▶ What this exercise asks
**A.** In the forum thread about Google dropping a site's homepage from its index, how many other pages on the domain stayed indexed?
**B.** Carry the forum thread about Google dropping a site's homepage from its index forward, starting after its last post.

══ Given passage

Forum Moderators: open
Woke up this morning to find that Google has DROPPED the homepage from the index. I put in the URL, and Google returns a "Sorry, no information is available for the URL" message.
All 150K other pages on the domain continue to remain indexed, however. It is ONLY the homepage that has been dropped.
Anyone else seeing this?
[edited by: bakedjake at 9:36 pm (utc) on Aug. 14, 2004]
What I don't understand, however, is what has changed? I'm not the only one reporting this behavior - I've spoken to 15 other people who have had the same thing happen.
Something big changed last week. I think Google's getting ready to make a big announcement when they IPO.
FWIW - Even with the homepage drop, G traffic to this site was up something like 20% last week.
So your hundreds of internal https pages pointing to a different location is clouding the water some. If you fix them to all point to the same location (http://www.yourdomain.com/) then we'll crawl all those pages in a little while, and you should be fine shortly afterwards.

════
══ Provided material

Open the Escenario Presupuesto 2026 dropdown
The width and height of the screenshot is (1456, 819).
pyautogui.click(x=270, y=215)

════

▶ Results in order
**A.** All 150K other pages on the domain stayed indexed.

**B.**
I guess the takehome message for non-bakedjake members is to doublecheck your internal linkage. I'd pick a canonical root page like http://www.yourdomain.com/ and just stick with that by making sure any internal pages point there instead of to other versions of your root page.
Anticipating the problem was in fact the duplicate linking (thanks Marcia, who originally suggested the idea to me), I've gone ahead and implemented step one (see msg21) of my plan. So it should be corrected soon, and I'll let everyone know.
But GG, what changed last week/over the weekend? :) Whatever it was, you sure hit a lot of people with it.
New duplicate content filter?
or...
By my count, there are more links pointing to
www.domain.com than www.domain.com/index.asp, unless you count HTTPS links. Did you change the parsing/weight/something of https pages? ;-) [edited by: bakedjake at 12:00 am (utc) on Aug. 17, 2004]
[mydomain.com...] or [mydomain.com...]
With the extra / being the only difference there.
No different. But if you notice, whenever you type an address without the trailing / the server actually redirect it to the one with trailing /.
Traling / usually notify the server that it is a directory and it should read the default index file, or list the content of the directory (depending to the server configuration)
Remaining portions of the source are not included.